Testo fornito:

Se continuerà con il suo rapido ritmo di produzione nei prossimi mesi, il settore del petrolio da scisto US resterà una spina nel fianco per l’OPEC e potrebbe minare gli sforzi del gruppo di ridurre le scorte in esubero sul mercato.

Vincitore n° 2: le compagnie petrolifere russe

Prima del vertice del 30 novembre, le dichiarazioni della Russia circa il fatto di appoggiare o meno la decisione di prorogare i tagli alla produzione sono state ambigue. Le lamentele da parte del ministro del petrolio russo Alexander Novak, nonché quelle dei dirigenti delle principali compagnie petrolifere del paese, sono aumentate negli ultimi mesi per via dei prezzi alti del greggio che hanno aiutato il settore del petrolio da scisto USA ad incrementare la produzione rosicchiando la partecipazione sul mercato globale, quindi il fatto che l’accordo della scorsa settimana preveda anche una revisione dei limiti alla produzione in occasione del prossimo vertice OPEC di giugno rappresenta una grande vittoria per loro.

Un dirigente senior di Gazprom Neft (OTC:GZPFY) all’inizio del mese scorso ha dichiarato che la compagnia aveva accettato a malincuore l’accordo sui tagli alla produzione poiché gli aveva fatto abbassare gli obiettivi sulla crescita della produzione. Altre compagnie petrolifere russe avevano espresso gli stessi timori nei giorni precedenti al vertice, affermando che le restrizioni sulla produzione pesavano sulla riga dei risultati.

Sezione dati:
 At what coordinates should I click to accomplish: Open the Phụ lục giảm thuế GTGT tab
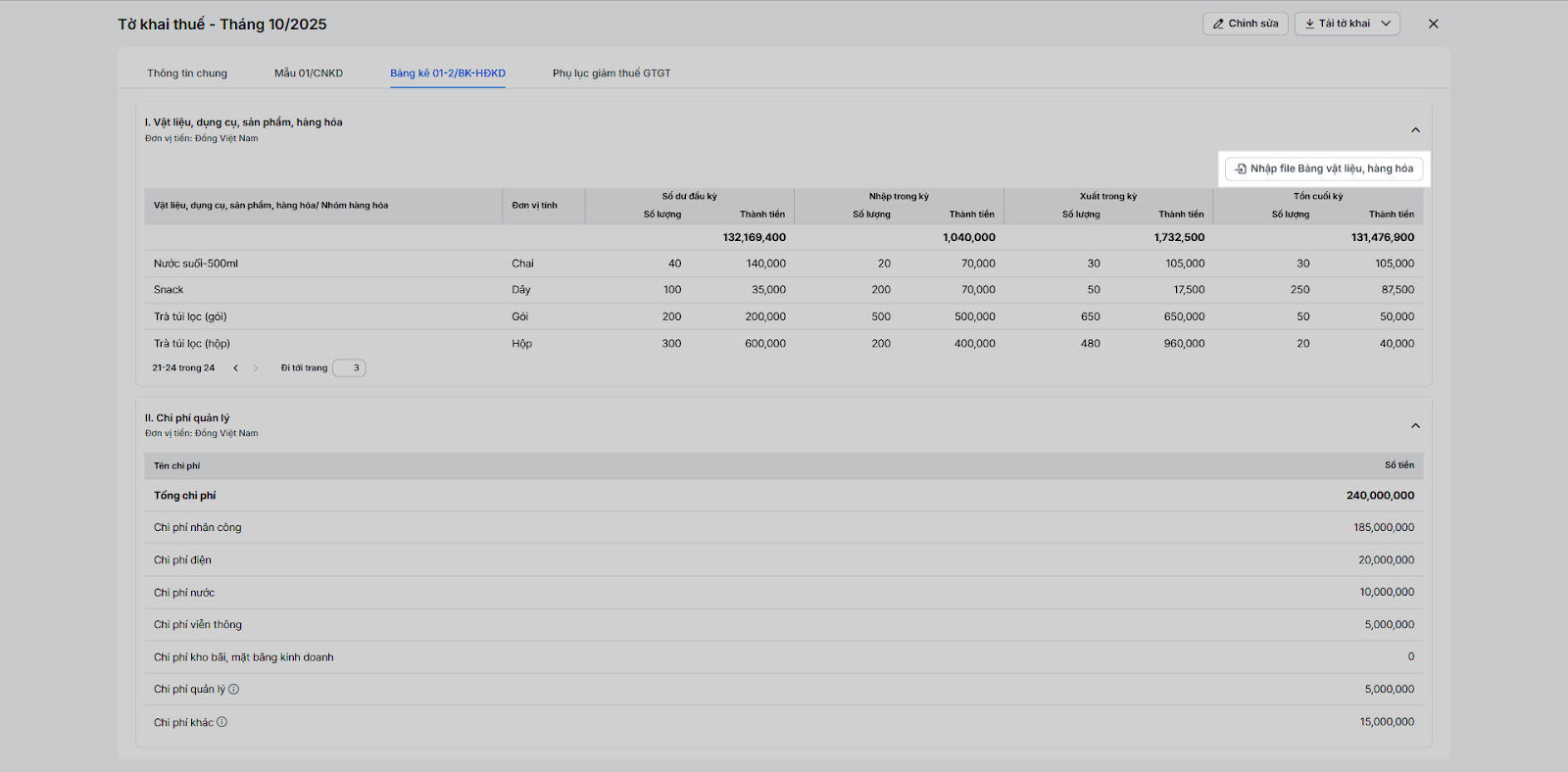612,73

Problema proposto:
Rispondi in base al testo sul mercato del petrolio:
1. Quale settore potrebbe restare una spina nel fianco per l'OPEC se continuerà con il suo rapido ritmo di produzione?
2. Come si chiama il ministro del petrolio russo citato?
3. Quando è prevista la revisione dei limiti alla produzione secondo l'accordo della scorsa settimana?
I dati non servono per rispondere.

Esercizio svolto:
1. Il settore del petrolio da scisto US.
2. Alexander Novak.
3. In occasione del prossimo vertice OPEC di giugno.